Lorsque tout devient noir ...
Observant l'aurore se lever comme un
frippe-lippe ingurgite la moindre miette, je marchais tranquillement au bord de l'eau. L'air encore humide de la rosée qui se levait à peine, le ciel cependant se teintait d'orange et de bleu, créant une atmosphère toute particulière, et tout aussi étrange. Le spectacle était saisissant. Les arbres m'environnaient, et l'éclat de la lumière qui se reflétait dans l'eau attirait mon attention à chaque instant. Je me tins immobile, restant calme afin de me fondre dans le décor. Ainsi passèrent plusieurs minutes, durant lesquelles j'imaginais toutes sortes de créatures sortir des bosquets alentours. Cerf allant s'abreuver, lièvre gambadant avec toute la gaieté qu'inspirait son attitude, ou encore un loup regagnant sa tanière, ayant trop tardé la veille à sa chasse nocturne.
J'observai cette nature depuis de nombreuses heures sans me soucier du temps. Le paysage était digne d'inspirer les plus beaux vers de poésie. Je me souviens que lorsqu'on lit des poèmes, la nature nous paraît plus vivante, plus enivrante qu'elle ne l'est réellement.
" Dans la poésie, la vie est encore plus vie que la vie même " diront certains. Je n'en étais pas sûr, mais après tout, chacun est libre de penser ses propres opinions.
Comme un hasard surprend l'être humain, mon regard se posa sur une
salicaire, d'un rouge magnifique.

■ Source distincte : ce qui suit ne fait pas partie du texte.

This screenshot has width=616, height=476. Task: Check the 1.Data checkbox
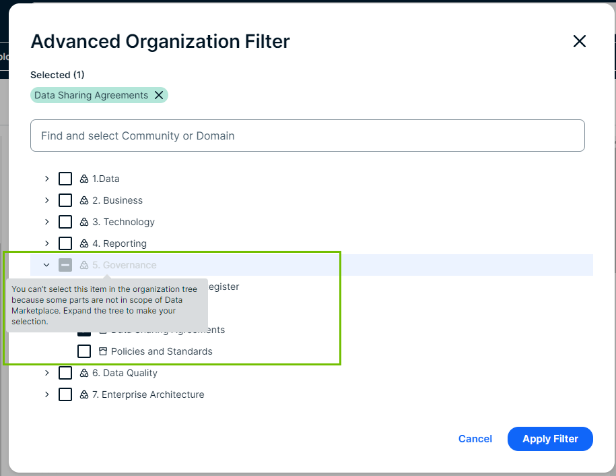[65, 179]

Sa silhouette ondulait, et le reflet qu'elle projetait dans l'eau était semblable une feuille qui s'échappe de l'emprise qu'avait une branche sur sa frêle racine, diluant la couleur de la moindre pétale dans une eau qui s'aventurait beaucoup trop loin pour que tout mon regard puisse embrasser sa destination.
Puis, alors que la nature semblait si calme, j'entendis un bruit. Ce craquement si caractéristique d'une branche qui se casse lorsque l'on y exerce une pression trop forte. je relevai la tête d'un geste vif, me tirant rapidement de mon assoupissement léger. Je ne compris pas pourquoi j'eus le réflexe de me transformer. Du moins ne transformer que mon cou. Il était prêt à me défendre s'il le fallait. Cependant, ce que je vis m'ôta toute bonne humeur. Une jeune femme, à moitié dénudée courait pieds nus de l'autre côté de la rive. Elle écrasa au passage la salicaire, dont le rouge s'étala par terre, comme si quelqu'un agonisait. Elle semblait
horrifiée. Et je ne tardai pas à voir pourquoi. Plongés dans leur traque, ils ne m'avaient même pas remarqué. Un groupe de quatre hommes poursuivaient la jeune femme. En plus de cela, ils n'avaient pas l'air commode. Des Raffleurs. Je déteste ces types-là. Me transformant complètement, je plonge tout de suite dans l'eau. Je n'ai quasiment fait aucun bruit. Et cela m'aurait étonné qu'il m'ait remarqué, vu le bruit qu'ils faisaient et que leurs yeux semblaient ne pas quitter leur cible des yeux. Ils étaient comme des chiens affamés de viande. Non, c'était pire même. Quoi qu'il en soit, ce n'était plus des humains. Ils n'étaient dirigés uniquement par leur instinct primaire, celui de se faire plaisir en plaisante compagnie. Le comportement même qui me répugnait.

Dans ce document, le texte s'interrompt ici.